Pustaka
Bahasa Indonesia
Bab
Pengaturan

PART 09

Kemudian ia mencari nomornya Aini, dan memencetnya. Aktif. Sesaat kemudian wajah asli Aini muncul di layar ponselnya sambil menyapa, "Hai. Napa, Say…? Kok jam segini belum bobo?"

"Belum, barusan habis garap tugas kampus dulu, nih,” sahut Dewi, ngeles. “Lu sendiri napa belum bobo? Biasanya jam segini lu udah ngorok?"

“Tadi gue sudah tidur, terus bangun. Tapi dari suaranya lu, kayaknya lu lagi bete, gundah, atau semacam itu, deh.”

"Jujur, Iya, Ni. Gue lagi gundah habis, nih.”

"Gundah karena apa?”

Dewi lalu menceritakan permasalahan yang dihadapinya, terutama yang mengenai isi puisi yang terakhir diterimanya.

"Hmm, masih tentang puisi misterius itu rupanya? Atau lebih tepanya si pengirim puisinya, ya?"

“Iya, Ni. Kayaknya makin hari gue jadi dibuat jadi kepikiran terus. Dan entah mengapa, gue tetap menaruh curiga, bahwa si pengirim puisi yang menamakan diri dengan Kumbang Kelana itu adalah Dadan. Dalam bayangan, bahkan mimpi gue, hanya wajah dia saja yang muncul. Entahlah, mungkin karena pengaruh emosi gue aja kali, ya?”

"Hmm, ya, ya. Jika feeling lu kuat pada si Dadan, ya bisa jadi benar. Karena terkadang intuisi itu sangat benar. Ya, semoga waktu akan menunjukkan dan membuka misterinya ke lu, ya?”

“Semoga…”

“Tapi seumpama feeling lu benar, bahwa Kumbang Kelana itu adalah Dadan, lantas sikap lu sama do’i gimana? Tapi bentar…gue tebak: lu pasti senang, karena sesungguhnya lu lagi resah, em, tepanya lagi memikirkan do’i, kan?"

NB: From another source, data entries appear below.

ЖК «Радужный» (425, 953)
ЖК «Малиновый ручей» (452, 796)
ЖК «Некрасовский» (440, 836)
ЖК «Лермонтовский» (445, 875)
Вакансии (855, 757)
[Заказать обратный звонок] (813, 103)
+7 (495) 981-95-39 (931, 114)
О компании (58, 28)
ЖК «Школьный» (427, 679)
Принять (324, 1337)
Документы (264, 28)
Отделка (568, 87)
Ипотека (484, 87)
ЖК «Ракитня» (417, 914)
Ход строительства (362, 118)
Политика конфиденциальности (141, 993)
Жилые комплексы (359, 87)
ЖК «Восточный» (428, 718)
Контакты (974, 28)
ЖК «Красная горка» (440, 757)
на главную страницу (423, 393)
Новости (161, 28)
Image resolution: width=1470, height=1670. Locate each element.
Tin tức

"Tau, ah! Mungkin gue marah, kale..?”

"Hahahaha…marah apa mauraaah?” goda Aini. “Kasihan lho hatimu kalau lo membohonginnya. Jujur sih, menurut gue, antara lu dengan Dadan bisa menjadi pasangan yang sangat serasi, lho. Sumpah! Gue serius ngomongnya. Do’i ganteng dan lo cantik. Dan menurut gue, do’i adalah mahasiswa terbaik di kampus kita. Lo keliru menolak do’i jika dia datang mengetuk pintu hati lo, Wi. Ingat, gue serius, nggak lagi bercanda.”

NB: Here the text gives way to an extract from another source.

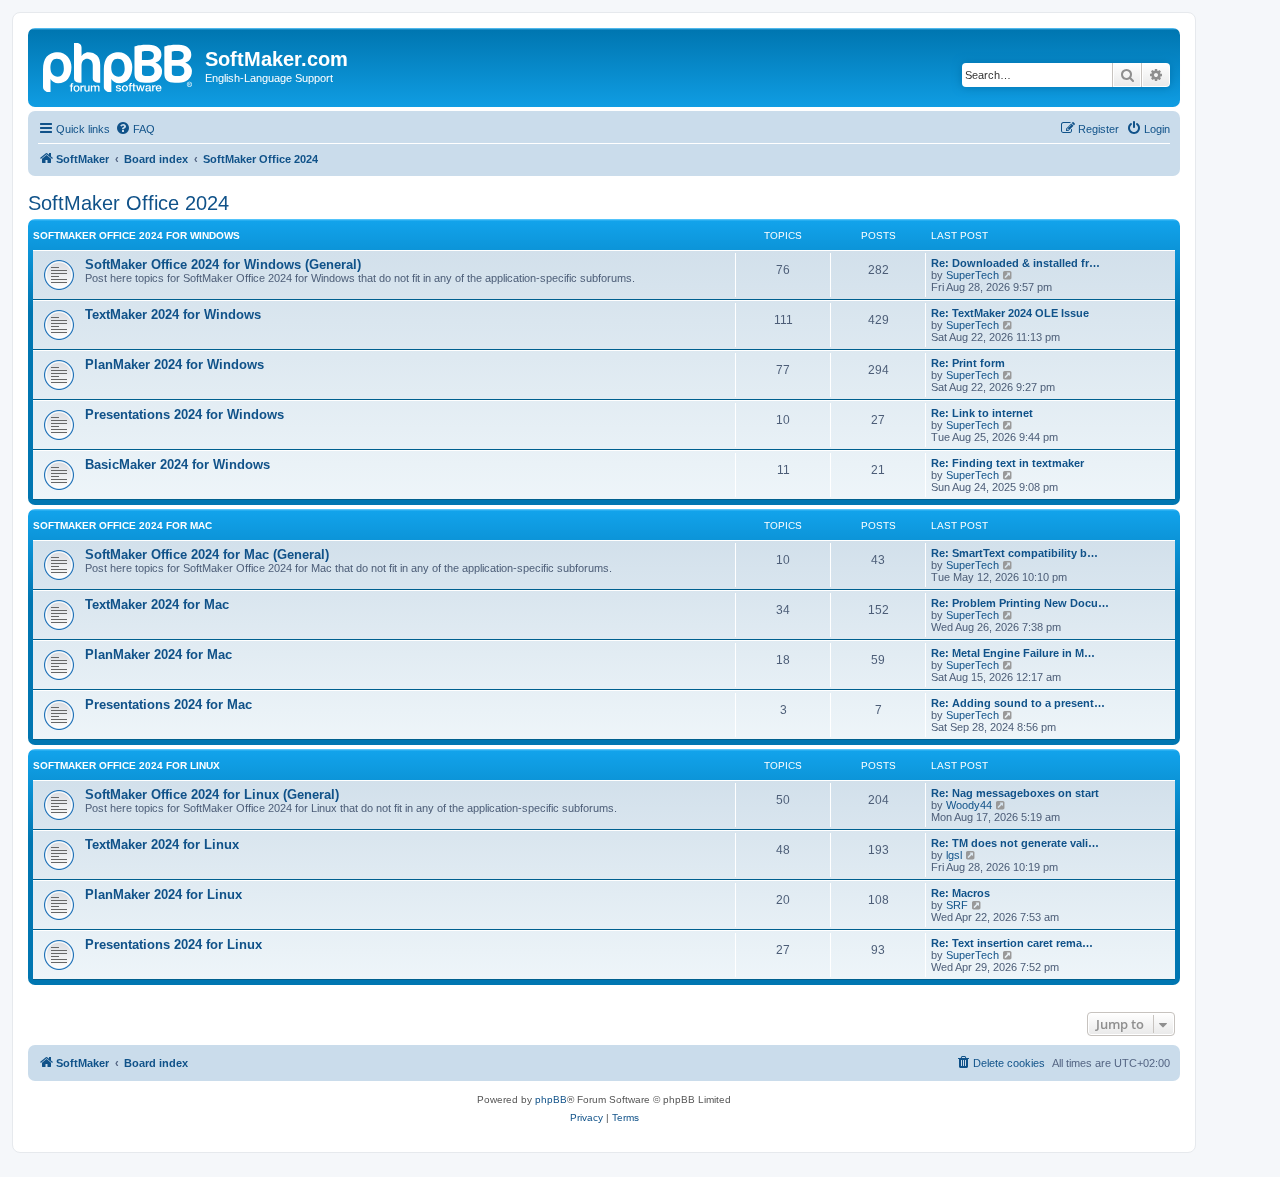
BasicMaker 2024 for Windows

Cukup lama Dewi terdiam. Ia sedang meresapi kata-kata Aini. Apa yang dikatakan oleh sabahatnya itu sebenarnya tidak berlebihan, sesuai fakta, dan itu sudah sesuai dengan yang terasa dalam relung hatinya. “Jujur, Gue masih bingung, Ni,” ucapnya akhirnya.

“Bingung kenapa, Nek?”

“Entahlah, Ni. Jika itu benar dia, lantas buat apa sih perlu main petak umpet segala? Jika bener-bener jantan, ya perlihatkan kejantanan.”

"Kecil kali kejantanannya, makanya dia malu perlihatkan ke lo. Atau malah besar? Kan dia masih turunan Arab?! Kikikiki…,” goda Aini, lalu tak mampu menahan tawanya.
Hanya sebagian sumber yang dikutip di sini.